Scheduled tasks are stored in file and loaded automatically during startup.
Building
Install gRPC
Install gRPC gateway
To parse crontab statements and schedule task execution, we are using gopkg.in/robfig/cron.v2 library.
So it should be installed also: go get -u gopkg.in/robfig/cron.v2. Documentation could be found here
Get dsched package: go get
-u gitlab.com/andreynech/dsched
Now it is possible to run standard go build command in dscheduler and
gateway directories to generate binaries for scheduler and REST/JSON API
gateway. It might be also helpful to examine our
CI configuration file to see how we
set up building environment.
Running
All the scheduling functionality is implemented by dscheduler executable. So
it could be run on system startup or on demand. As described by dscheduler --help,
there are two command line parameters:
-i string - File name to store task list (default "/var/run/dscheduler.db")
-p string - Endpoint to listen (default ":50051")
If there is a need to offer REST/JSON API, gateway application located in
gateway directory should be run. It could reside on the same host as
dscheduler, but typically it would be other host which is accessible over
HTTP from outside and at the same way can talk to dscheduler running in
internal network. This setup was also the reason to split scheduler and
gateway in two executables. gateway is mostly generated application and
supports several command-line parameters described by running gateway --help.
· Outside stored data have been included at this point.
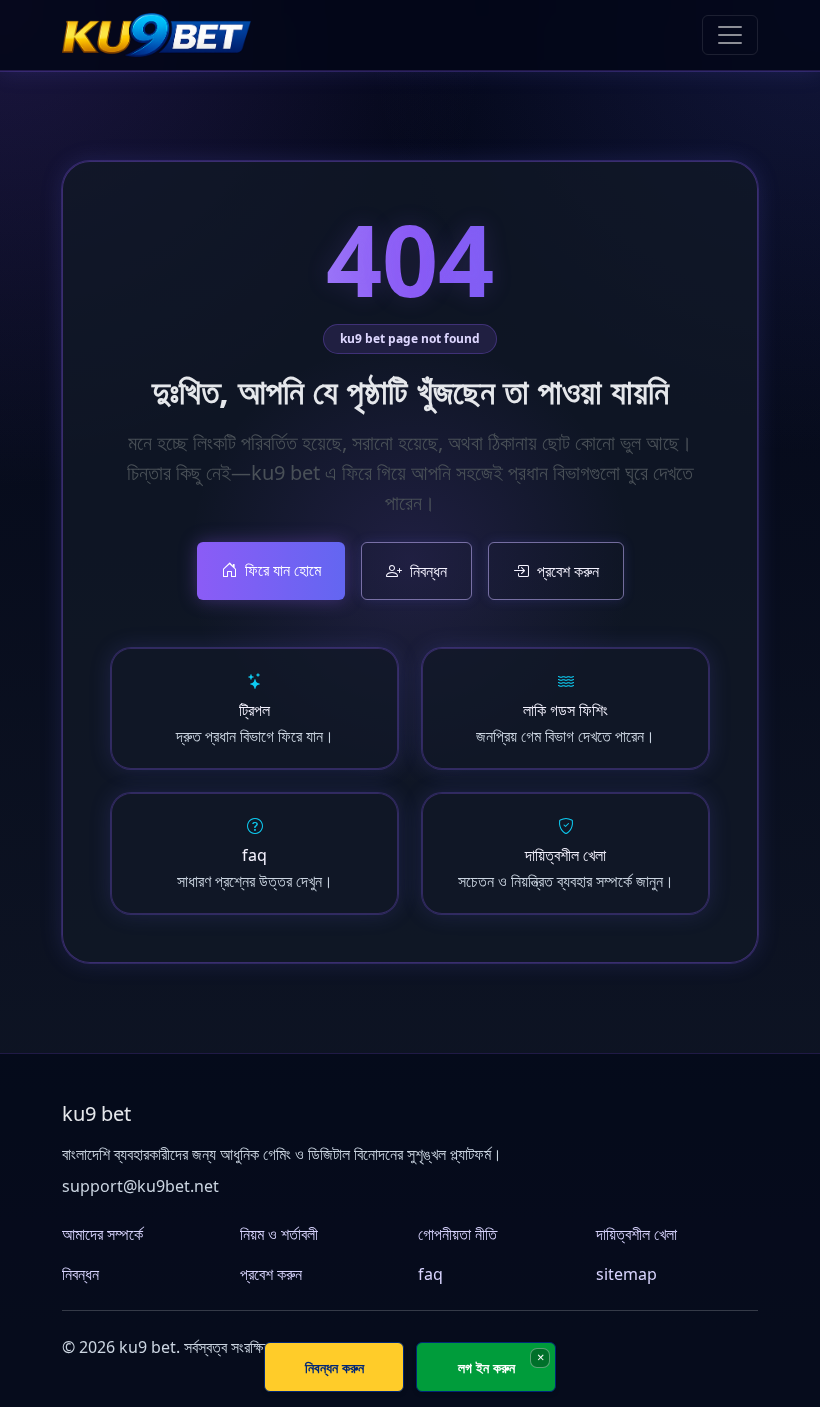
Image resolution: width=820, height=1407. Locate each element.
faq (430, 1274)
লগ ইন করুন (486, 1367)
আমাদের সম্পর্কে (102, 1234)
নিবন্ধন (428, 571)
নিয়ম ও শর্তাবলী (279, 1234)
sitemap (626, 1274)
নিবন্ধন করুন (334, 1367)
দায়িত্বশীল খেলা (636, 1234)
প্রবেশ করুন (568, 571)
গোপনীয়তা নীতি (457, 1234)
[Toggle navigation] (730, 35)
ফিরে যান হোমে (283, 570)
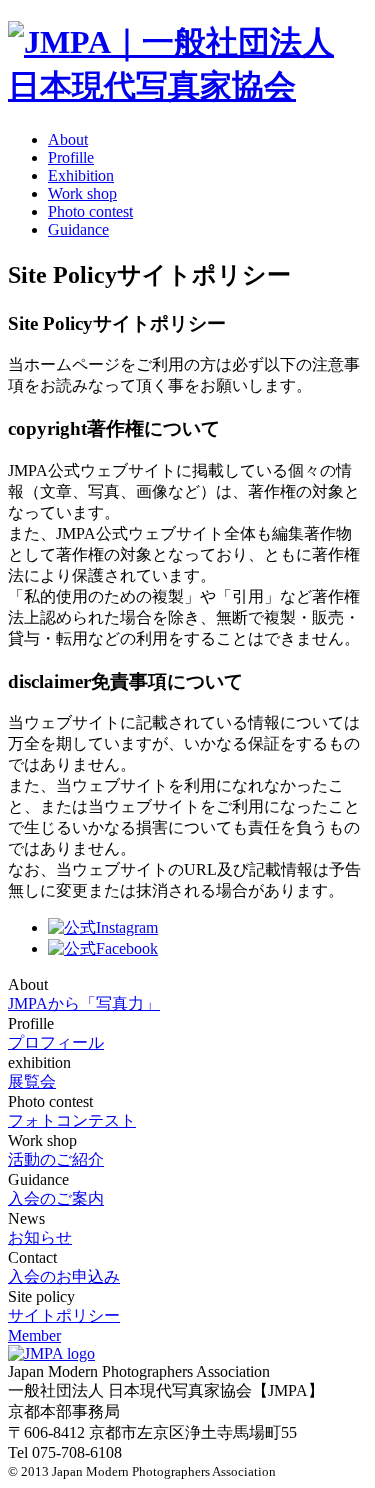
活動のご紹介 (56, 1159)
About (68, 139)
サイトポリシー (64, 1315)
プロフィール (56, 1042)
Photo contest (90, 211)
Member (34, 1335)
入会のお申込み (64, 1276)
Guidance (78, 229)
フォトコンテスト (72, 1120)
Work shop (82, 193)
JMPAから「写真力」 (84, 1003)
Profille (71, 157)
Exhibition (81, 175)
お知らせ (40, 1237)
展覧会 (32, 1081)
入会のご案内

Important parameter is -sched_endpoint string which is endpoint of Scheduler
service (default "localhost:50051"). It specifies the host name and port
where dscheduler is listening for requests.
Scheduling tasks (testing)
There are three ways to control scheduler server:
Using Go client implemented in cli/ directory
Using Python client implemented in py_cli directory
Using REST/JSON API gateway and curl
Go and Python clients have similar set of command line parameters.
$ ./cli --help
Usage of cli:
-a string
The command to execute at time specified by -c parameter
-c string
Statement in crontab format describes when to execute the command
-e string
Host:port to connect (default "localhost:50051")
-l List scheduled tasks
-p Purge all scheduled tasks
-r int
Remove the task with specified id from schedule
-s Schedule task. -c and -a arguments are required in this case
They are using gRPC protocol to talk to scheduler server. Here are several
example invocations:
$ ./cli -l list currently scheduled tasks
$ ./cli -s -c "@every 0h00m10s" -a "df" schedule df command for
execution every 10 seconds
$ ./cli -s -c "0 30 * * * *" -a "ls -l" schedule ls -l command to
run every 30 minutes
$ ./cli -r 3 remove task with ID 3
$ ./cli -p remove all scheduled tasks
It is also possible to use curl to invoke dscheduler functionality over
REST/JSON API gateway. Assuming that dscheduler and gateway applications
are running, here are some invocations to list, add and remove scheduling
entries from the same host (localhost):
curl 'http://localhost:8080/v1/scheduler/list' list currently scheduled tasks
curl -d '{"id":0, "cron":"@every 0h00m10s", "action":"ls"}' -X POST 'http://localhost:8080/v1/scheduler/add' schedule ls command for execution every 10 seconds
curl -d '{"id":0, "cron":"0 30 * * * *", "action":"ls -l"}' -X POST 'http://localhost:8080/v1/scheduler/add' schedule ls -l to run every 30 minutes
curl -d '{"id":2}' -X POST 'http://localhost:8080/v1/scheduler/remove' remove task with ID 2.
curl -X POST 'http://localhost:8080/v1/scheduler/removeall' remove all scheduled tasks
All changes are automatically saved in file.
Thoughts on scheduler service discovery
In large deployment scenarios (like hundreds of hosts) it might be
challenging problem to find out all IP addresses and ports where scheduler
service is started. It would be pretty easy to add support for Zeroconf
(Bonjour/Avahi) technology to simplify service discovery. As alternative, it
might be possible to implement something similar to CORBA Naming Service
where running services register themself and location of naming service is
well known. We decide to collect feedback before deciding for particular
service discovery implementation. So your input very welcome!